Thursday, June 1, 2023

Book review: Edward Sorel's Profusely Illustrated, A Memoir

 reviewed by John A. Lent

Edward Sorel. Profusely Illustrated, A Memoir. New York:  Alfred A. Knopf, 2021. 272 pp. US $30.00. ISBN  978-0-5255-2106-8.

 In this delightful memoir of his life and career, Edward Sorel writes as facilely, matter-of-factly, and scathingly as he draws, whether he is putting down societal scoundrels with doses of venom measured by their “scoundrelness,” berating the formularistic instruction of formal art institutions in favor of naturalness, or telling it as he saw it, not mincing any words, for example, how the “Darth Vader from Australia,” Rupert Murdoch, “stole” New York magazine and The Village Voice.

Befitting a political cartoonist, Sorel was at his best when he skewered government and its honchos. In these pages, he provides a “report card” on all presidents from Franklin D. Roosevelt through Donald J. Trump, none of whom was blemishless, one, Trump, perhaps, meriting an “F”; another, Barack Obama, maybe a “C+.” The grading was not haphazard, off the top of his head, but was based on data not commonly known when the events occurred nor now.

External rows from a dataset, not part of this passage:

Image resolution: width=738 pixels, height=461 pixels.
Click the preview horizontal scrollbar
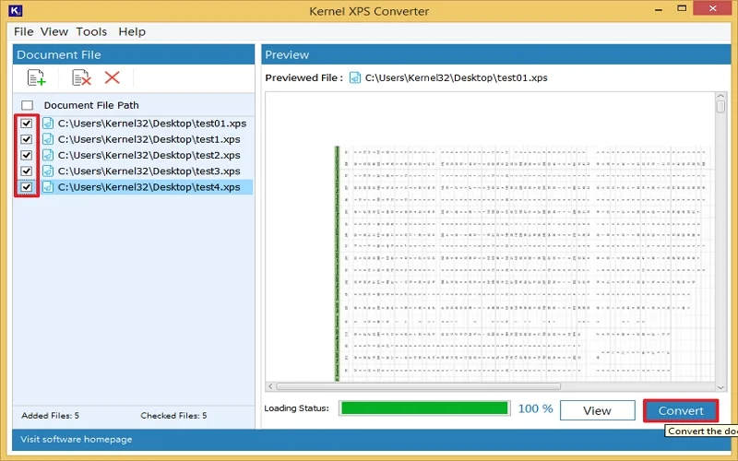pos(489,386)
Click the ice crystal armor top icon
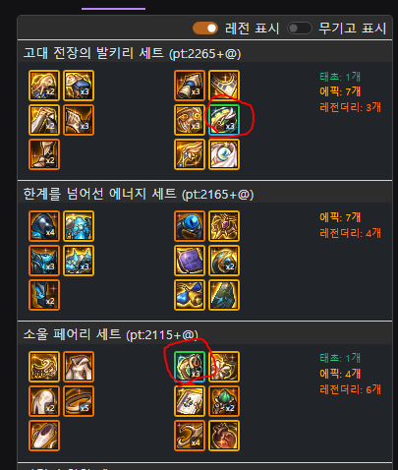The width and height of the screenshot is (398, 470). (79, 226)
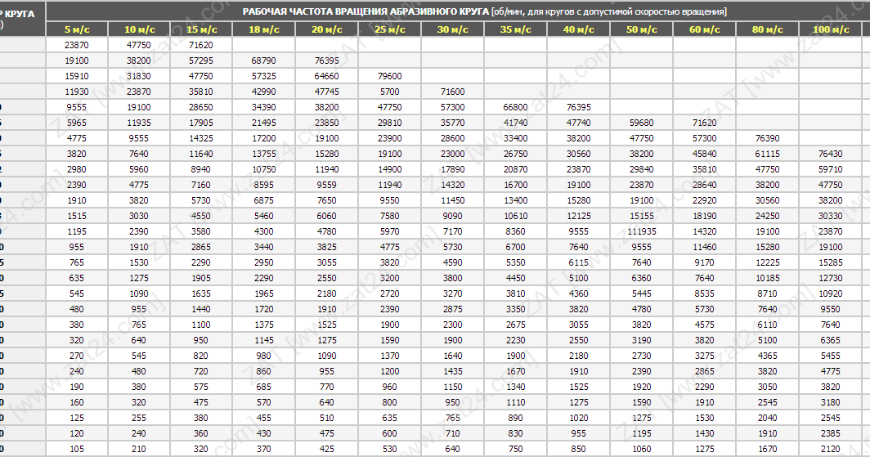Click the 30 м/с column header
The height and width of the screenshot is (457, 870).
tap(452, 29)
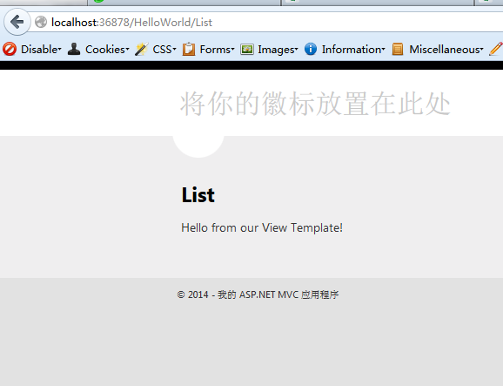Image resolution: width=503 pixels, height=386 pixels.
Task: Expand the Cookies dropdown menu
Action: (107, 50)
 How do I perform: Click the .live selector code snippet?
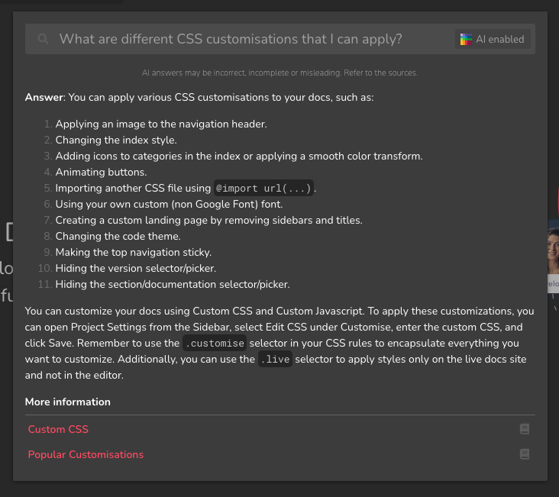point(275,360)
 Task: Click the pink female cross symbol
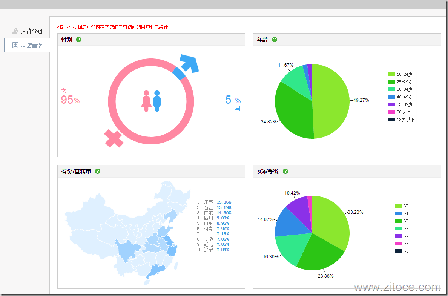pos(114,138)
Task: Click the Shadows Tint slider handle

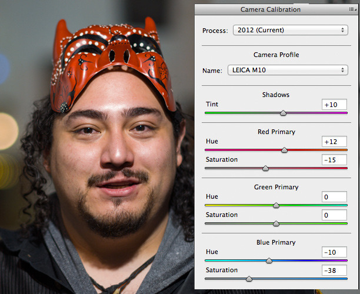Action: pos(283,113)
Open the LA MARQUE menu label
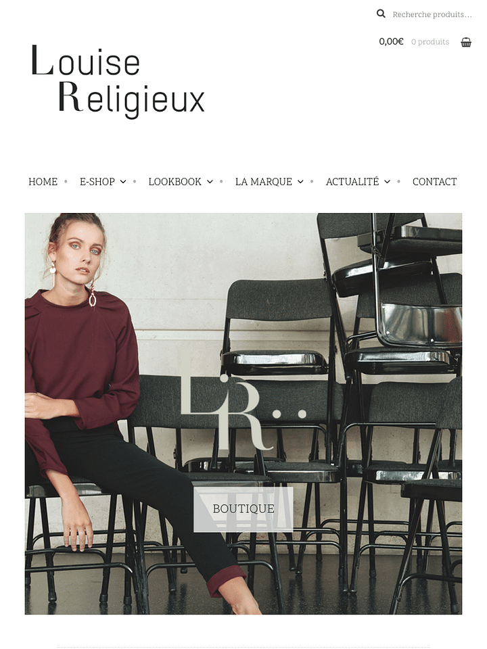This screenshot has height=649, width=487. (264, 182)
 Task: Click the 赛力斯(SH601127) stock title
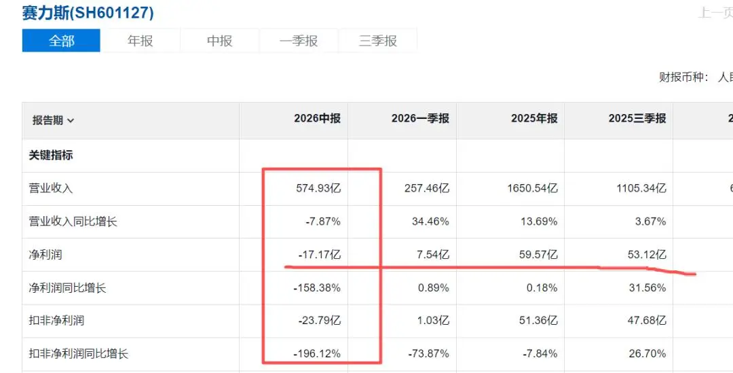point(88,13)
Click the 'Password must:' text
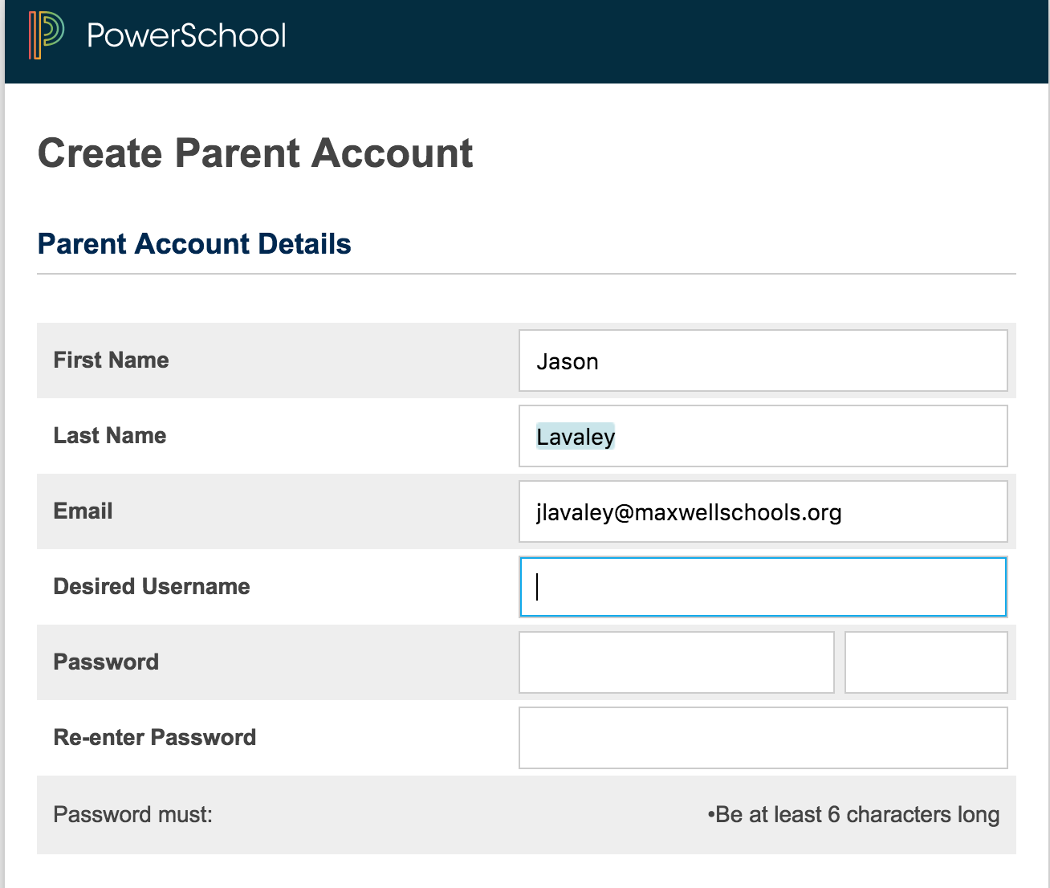Screen dimensions: 1050x888 133,815
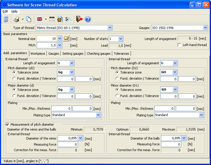Open the Edit menu
The width and height of the screenshot is (211, 165).
click(5, 11)
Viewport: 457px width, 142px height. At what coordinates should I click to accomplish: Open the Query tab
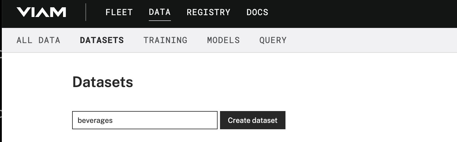point(273,40)
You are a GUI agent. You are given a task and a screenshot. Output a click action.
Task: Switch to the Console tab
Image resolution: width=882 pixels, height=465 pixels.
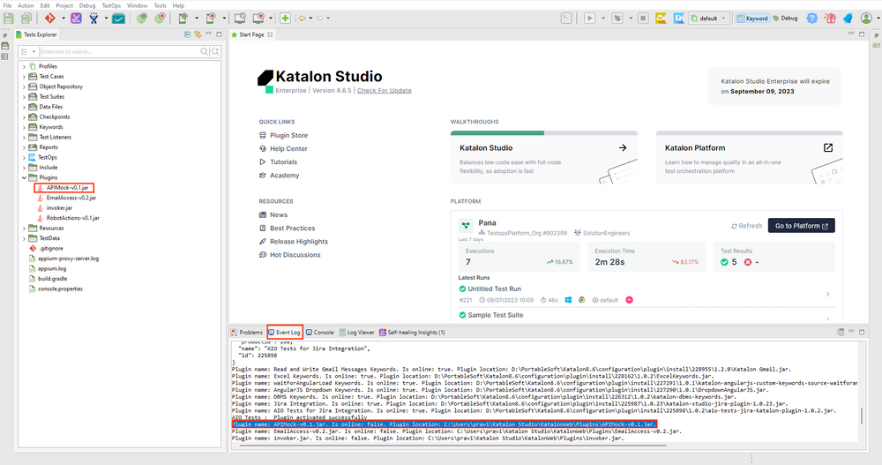pyautogui.click(x=319, y=333)
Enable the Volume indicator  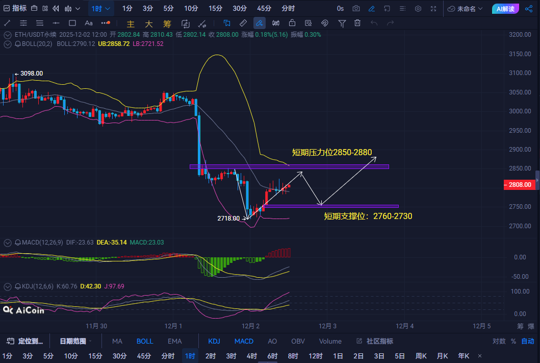coord(330,341)
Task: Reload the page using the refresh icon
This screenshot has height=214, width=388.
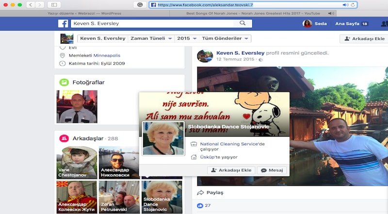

Profusely Illustrated is that, decorated with 177 drawings, cartoons, and caricatures, crafted in Sorel’s trademark style of bright colors, on-the-mark (but exaggerated) likenesses of characters, and hilarious themes, such as Nixon tangoing with Mao under a sickled quarter moon with Kissinger playing an accordion, Condoleezza Rice as Pandora, opening the box and letting out all United States enemies, or Moses as a dog holding the ten commandments before a bunch of fellow dogs, howling, “heel,” “paw,” “stay,” “lie,” “fetch,” and so on. This rich trove of exquisite art, acid commentary, and useful information also included numerous Sorel-conceived New Yorker covers, featuring Whistler’s mother forlornly waiting for her son to call on Mother’s Day, or “Summer School for Bugs” with the teacher cricket showing student beetles and insects the most delicious leaves, or six periods of Martin Luther King, Jr.’s life. And, there are the large composite sketches of “Autumn in New York” or “The Second Sunday in May” and other everyday scenes, with settings of urban neighborhoods where pictured people on the street, in restaurants, apartments, and passing cars are talking to each other on whatever comes to mind. Sorel’s strips, ranging from a couple to as many as nine panels, black and white and wavy in style, usually took on the artist’s meandering thoughts, musings about “what if?” and enjoyable and frightening moments of his life. One eight-panel strip entitled, “How I Lost My Job and Found Happiness,” relates the harrowing experience he had after leaving a gathering with his boss that he felt unwelcomed at, and on his way home, discovering that he had taken the boss’s coat by mistake. Figuring he had lost his job, he then decided to be a freelancer the rest of his life, to keep his own hours, and take naps with his wife, also a freelancer. The final panel shows the couple comfortably snoozing.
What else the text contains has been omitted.